Thursday, 27 December 2012 - 5:30am IST | Place: Mumbai | Agency: dna

With this approval the railways can now go ahead with other formalities of the multi-crore project.

The multi-crore rupees dedicated freight corridor (DFC) has received the environment clearance for the section running through the Sanjay Gandhi National Park, in what is possibly the shortest time in such cases ever.

The Forest Advisory Committee (FAC) of the Union Ministry of Environment and Forests (MOEF) gave the clearance on Saturday, only a week after the project was put at the bottom of a list of 28 other projects across the country.

With this approval, railway officials will now be able to begin tying up other formalities, like the bidding process, so work on this Maharashtra leg of the project can get started soon.

Explaining the case, a senior official said, “Between 1996 and 2000, the boundaries of the national park were redrawn and the land on which the existing Panvel-Vasai line runs and that which was marked for the freight corridor became part of forest land.

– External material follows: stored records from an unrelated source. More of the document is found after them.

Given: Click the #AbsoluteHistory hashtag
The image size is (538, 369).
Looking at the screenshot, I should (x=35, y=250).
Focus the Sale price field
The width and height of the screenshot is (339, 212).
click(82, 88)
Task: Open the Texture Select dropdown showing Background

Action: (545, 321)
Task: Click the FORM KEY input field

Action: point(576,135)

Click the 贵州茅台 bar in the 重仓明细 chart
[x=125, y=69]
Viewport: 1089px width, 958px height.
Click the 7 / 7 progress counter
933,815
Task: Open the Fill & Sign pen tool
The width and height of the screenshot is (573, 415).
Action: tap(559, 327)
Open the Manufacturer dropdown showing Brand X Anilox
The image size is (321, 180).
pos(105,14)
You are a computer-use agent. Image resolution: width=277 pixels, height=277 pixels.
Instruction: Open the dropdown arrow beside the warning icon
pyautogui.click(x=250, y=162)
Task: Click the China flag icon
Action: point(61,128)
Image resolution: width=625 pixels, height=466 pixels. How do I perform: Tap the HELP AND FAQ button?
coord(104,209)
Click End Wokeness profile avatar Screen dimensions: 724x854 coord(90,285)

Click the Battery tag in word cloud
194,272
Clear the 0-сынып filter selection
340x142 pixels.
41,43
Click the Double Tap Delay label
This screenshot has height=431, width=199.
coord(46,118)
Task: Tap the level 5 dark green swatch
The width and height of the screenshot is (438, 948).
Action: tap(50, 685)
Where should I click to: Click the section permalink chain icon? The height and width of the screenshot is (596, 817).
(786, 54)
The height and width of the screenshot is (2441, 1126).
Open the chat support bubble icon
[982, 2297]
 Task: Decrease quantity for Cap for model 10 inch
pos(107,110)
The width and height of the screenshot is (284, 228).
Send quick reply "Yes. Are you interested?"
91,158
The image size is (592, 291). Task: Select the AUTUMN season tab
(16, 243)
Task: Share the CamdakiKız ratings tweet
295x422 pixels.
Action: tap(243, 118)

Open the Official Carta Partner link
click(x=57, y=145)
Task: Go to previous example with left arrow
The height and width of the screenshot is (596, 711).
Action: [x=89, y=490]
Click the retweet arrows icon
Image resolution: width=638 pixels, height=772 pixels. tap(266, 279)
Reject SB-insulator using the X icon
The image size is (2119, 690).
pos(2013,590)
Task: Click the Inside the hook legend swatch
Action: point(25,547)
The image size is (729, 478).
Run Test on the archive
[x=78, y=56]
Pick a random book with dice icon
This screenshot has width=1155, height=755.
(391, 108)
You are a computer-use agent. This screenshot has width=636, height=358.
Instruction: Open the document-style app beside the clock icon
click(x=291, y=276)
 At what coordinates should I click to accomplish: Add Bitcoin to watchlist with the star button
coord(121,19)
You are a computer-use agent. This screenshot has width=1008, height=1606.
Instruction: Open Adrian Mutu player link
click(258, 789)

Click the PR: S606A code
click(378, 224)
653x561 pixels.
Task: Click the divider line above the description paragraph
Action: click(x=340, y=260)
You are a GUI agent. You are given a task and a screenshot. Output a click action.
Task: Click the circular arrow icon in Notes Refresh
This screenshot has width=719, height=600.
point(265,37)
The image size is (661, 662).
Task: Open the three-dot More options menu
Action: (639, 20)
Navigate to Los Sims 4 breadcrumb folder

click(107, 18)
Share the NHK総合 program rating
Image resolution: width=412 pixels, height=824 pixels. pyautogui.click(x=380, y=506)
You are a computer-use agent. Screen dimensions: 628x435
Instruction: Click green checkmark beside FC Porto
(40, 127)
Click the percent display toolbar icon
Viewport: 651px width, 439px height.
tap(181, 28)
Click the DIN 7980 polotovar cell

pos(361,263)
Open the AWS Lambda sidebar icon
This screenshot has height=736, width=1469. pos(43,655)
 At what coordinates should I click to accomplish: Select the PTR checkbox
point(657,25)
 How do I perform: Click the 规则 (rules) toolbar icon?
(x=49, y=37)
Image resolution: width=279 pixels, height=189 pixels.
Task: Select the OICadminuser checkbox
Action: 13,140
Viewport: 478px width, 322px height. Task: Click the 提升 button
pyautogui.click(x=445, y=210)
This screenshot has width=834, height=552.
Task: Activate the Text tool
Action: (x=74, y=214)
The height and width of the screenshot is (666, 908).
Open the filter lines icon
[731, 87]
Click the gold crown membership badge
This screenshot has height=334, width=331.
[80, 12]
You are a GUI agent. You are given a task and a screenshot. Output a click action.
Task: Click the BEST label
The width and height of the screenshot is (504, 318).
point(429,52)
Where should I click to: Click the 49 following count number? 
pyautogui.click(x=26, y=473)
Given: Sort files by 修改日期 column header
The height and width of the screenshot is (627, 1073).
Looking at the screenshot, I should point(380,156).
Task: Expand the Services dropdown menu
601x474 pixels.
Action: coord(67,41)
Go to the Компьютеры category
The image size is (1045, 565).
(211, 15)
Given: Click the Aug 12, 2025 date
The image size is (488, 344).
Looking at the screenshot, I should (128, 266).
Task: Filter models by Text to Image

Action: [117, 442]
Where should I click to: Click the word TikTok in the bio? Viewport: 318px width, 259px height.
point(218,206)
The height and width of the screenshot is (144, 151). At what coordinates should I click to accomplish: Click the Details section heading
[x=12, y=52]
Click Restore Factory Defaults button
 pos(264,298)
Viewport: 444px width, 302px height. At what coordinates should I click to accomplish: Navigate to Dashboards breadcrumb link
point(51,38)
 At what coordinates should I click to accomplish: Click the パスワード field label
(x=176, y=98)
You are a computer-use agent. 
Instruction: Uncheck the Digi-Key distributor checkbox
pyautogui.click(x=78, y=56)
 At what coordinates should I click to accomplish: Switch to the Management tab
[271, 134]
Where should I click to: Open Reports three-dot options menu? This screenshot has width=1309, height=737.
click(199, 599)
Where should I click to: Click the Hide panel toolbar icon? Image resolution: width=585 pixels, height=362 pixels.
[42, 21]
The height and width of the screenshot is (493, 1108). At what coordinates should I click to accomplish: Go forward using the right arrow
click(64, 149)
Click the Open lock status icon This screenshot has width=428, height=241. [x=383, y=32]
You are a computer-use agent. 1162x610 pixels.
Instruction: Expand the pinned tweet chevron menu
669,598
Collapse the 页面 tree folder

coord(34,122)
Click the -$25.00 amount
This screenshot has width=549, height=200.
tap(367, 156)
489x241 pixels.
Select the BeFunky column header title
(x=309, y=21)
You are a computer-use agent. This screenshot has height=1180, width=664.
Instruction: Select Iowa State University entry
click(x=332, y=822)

Therefore, the forest committee’s approval was required to change the classification from forest to non-forest use, for the running of trains. This approval for an area of 58 hectares came on December 22.”

The National Board for Wildlife (NBW) has also given its approval on the alignment of the line. The state wildlife board, chaired by the chief minister, had cleared the environment issues from its side in October.

The NBW’s approval contains a clause that will require building of underpasses for the movement of animals at four places, two of them in the Nagle block of the national park and one each in Shilotar and Sarjamori blocks. “We have made the tentative drawings for these underpasses. There will also be soft fences (chain-like barriers) that will guide the animals to the underpass,” the official said.

The railways believes that the dedicated freight corridor will be a game-changer with  double-decker, heavy-haul trains able to carry about 15,000 tonnes, against the current goods train capacity of only 3,500 tonnes.

Speaking to DNA, DS Rana, chief project manager, said this was a good example of how environment issues and mega-projects like the freight corridor can be worked out. “The detailing done by the state government and the DFC was thorough as far as environment issues were concerned and that resulted in us getting favourable nods in such quick time,” Rana said.